**CHALLENGE:**
Copy the material from the line containing "Given: Select page 44 in pagination" through the end, renaming "pagination" to "page navigation" and leaving everything else unchanged. Leave the pictures out.

**SUPPLIED RECORDS:**
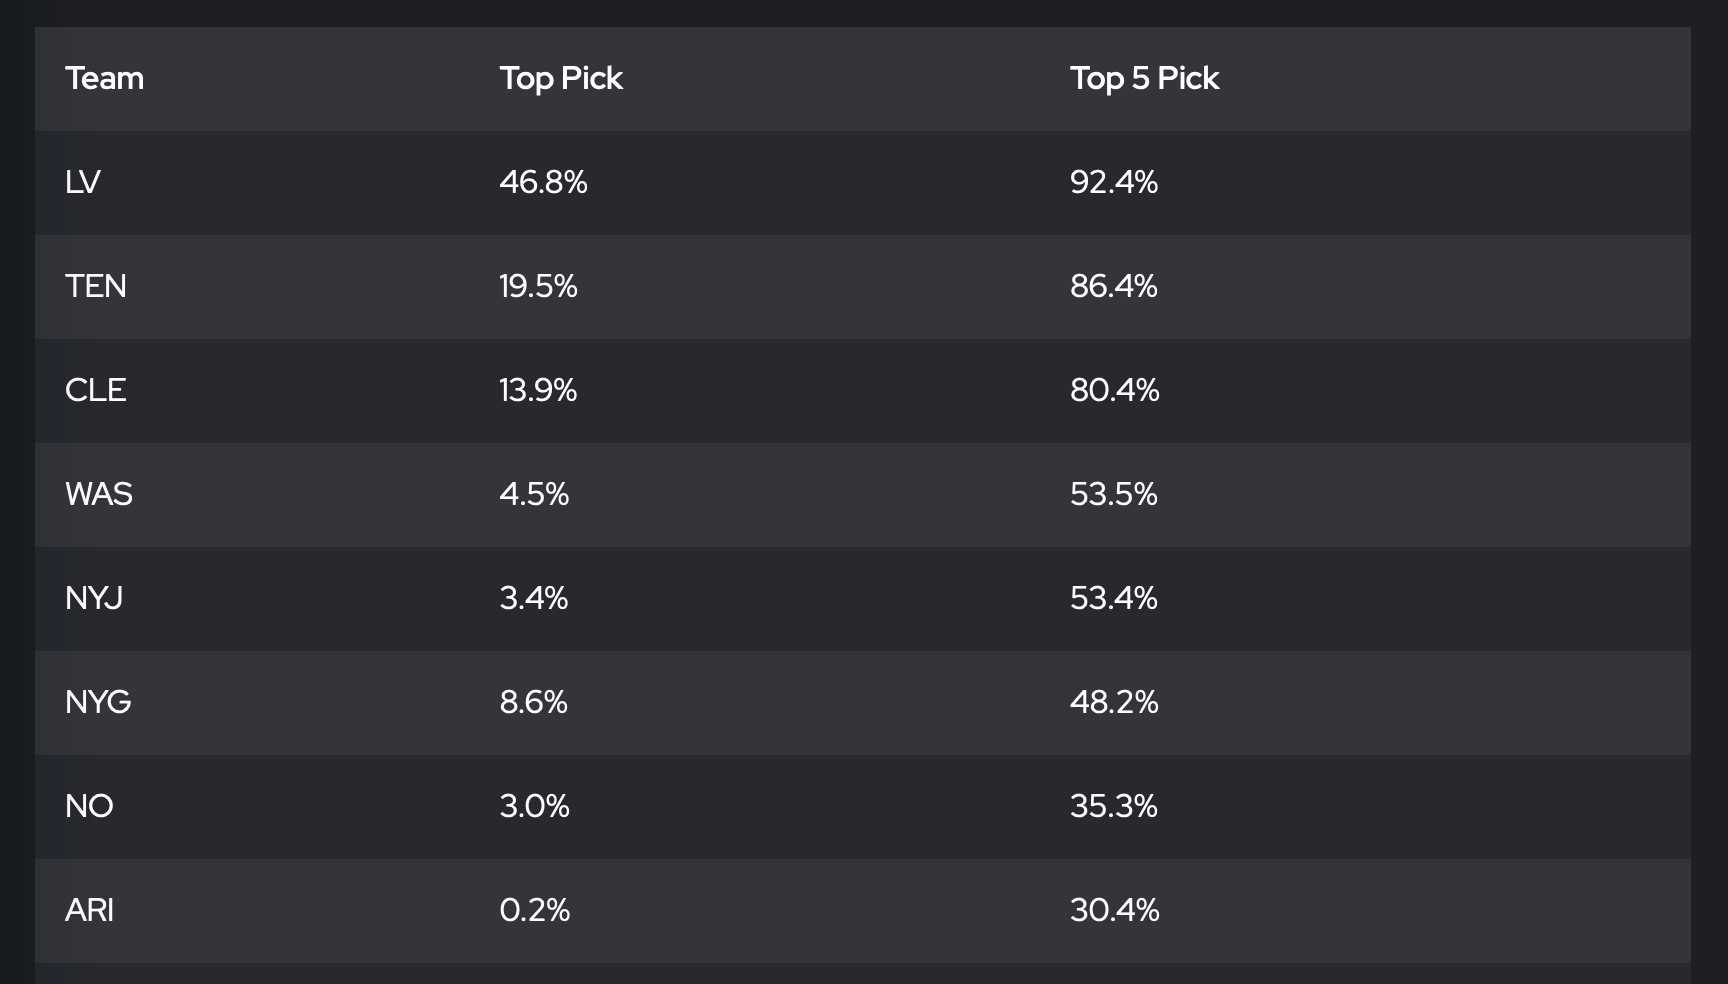Screen dimensions: 1728x984
Task: Click LV's 92.4% top 5 value
Action: click(1114, 183)
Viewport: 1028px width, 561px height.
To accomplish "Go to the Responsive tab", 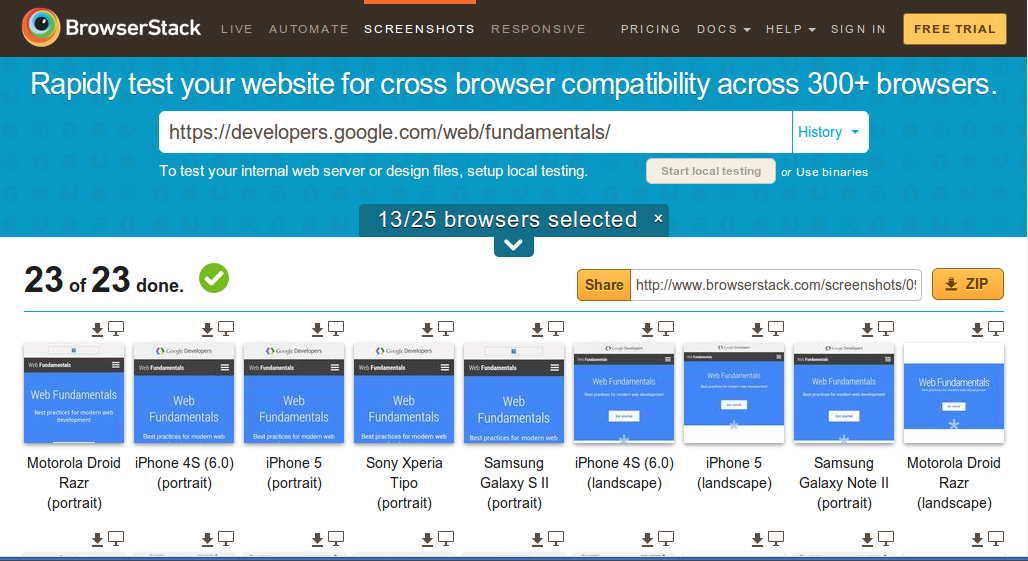I will point(538,29).
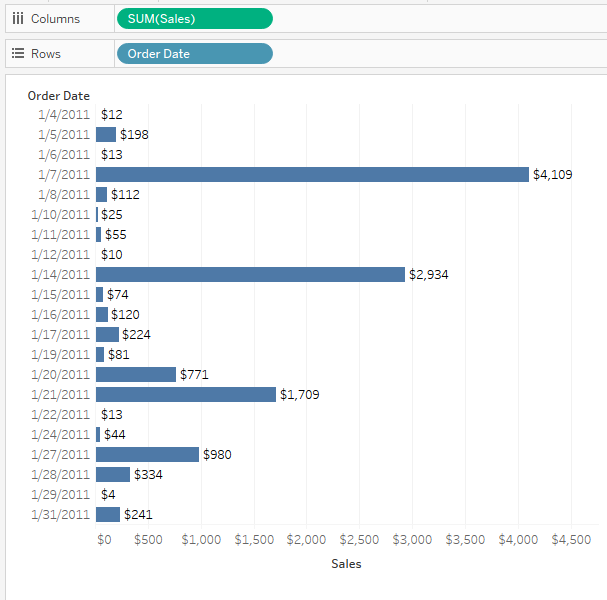Select the 1/28/2011 bar showing $334
Image resolution: width=607 pixels, height=600 pixels.
(x=113, y=475)
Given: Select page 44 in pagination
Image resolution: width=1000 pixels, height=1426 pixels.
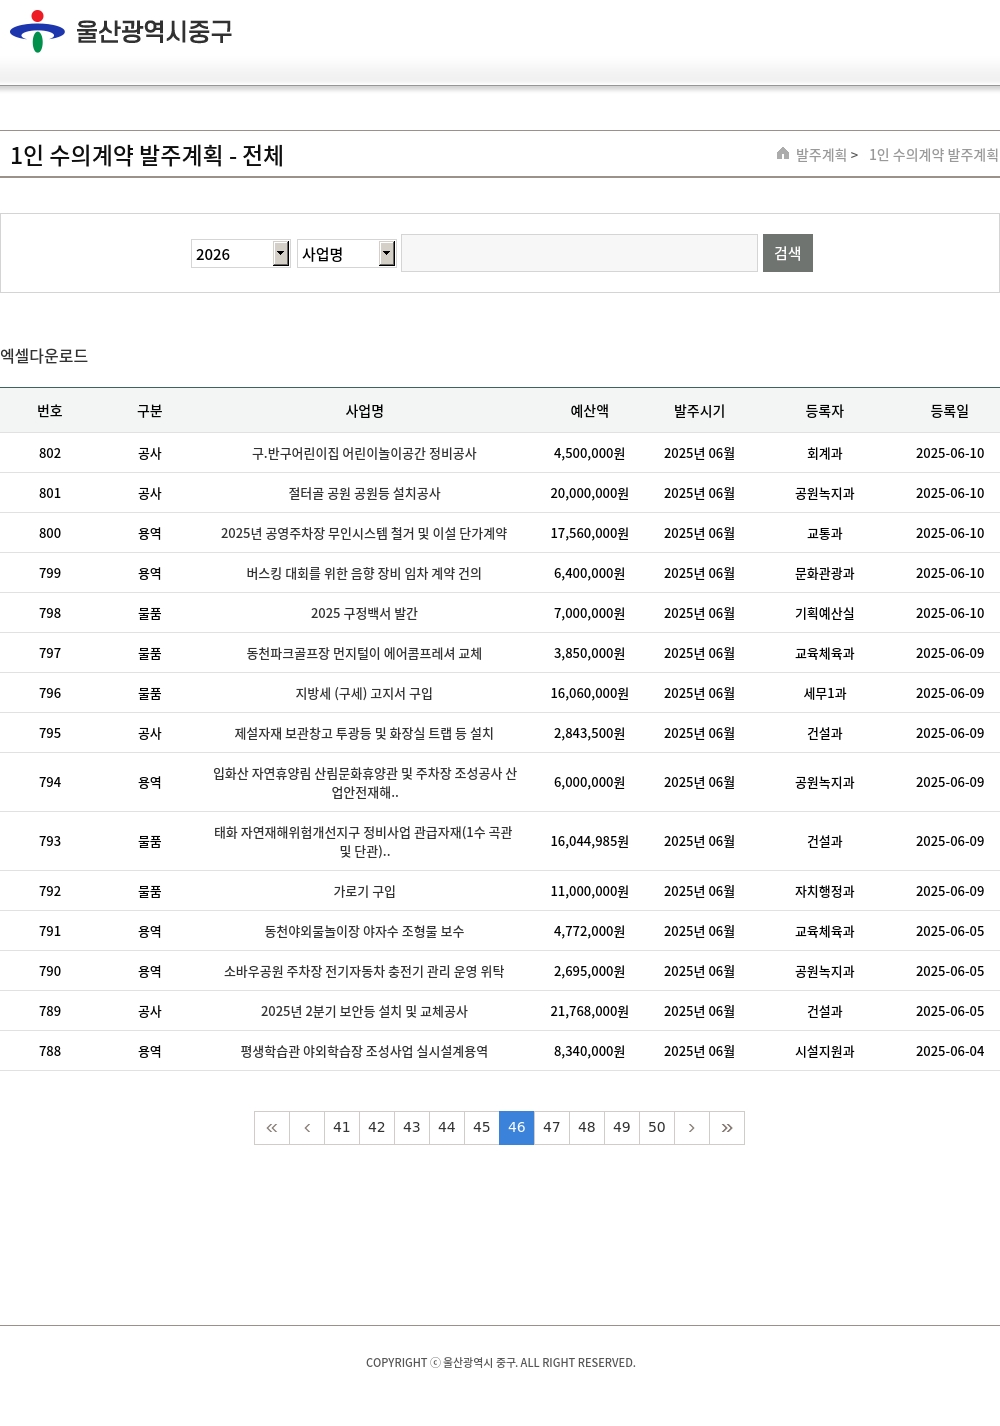Looking at the screenshot, I should coord(447,1128).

**THE RESULT:**
Given: Select page 44 in page navigation
Image resolution: width=1000 pixels, height=1426 pixels.
Looking at the screenshot, I should coord(447,1128).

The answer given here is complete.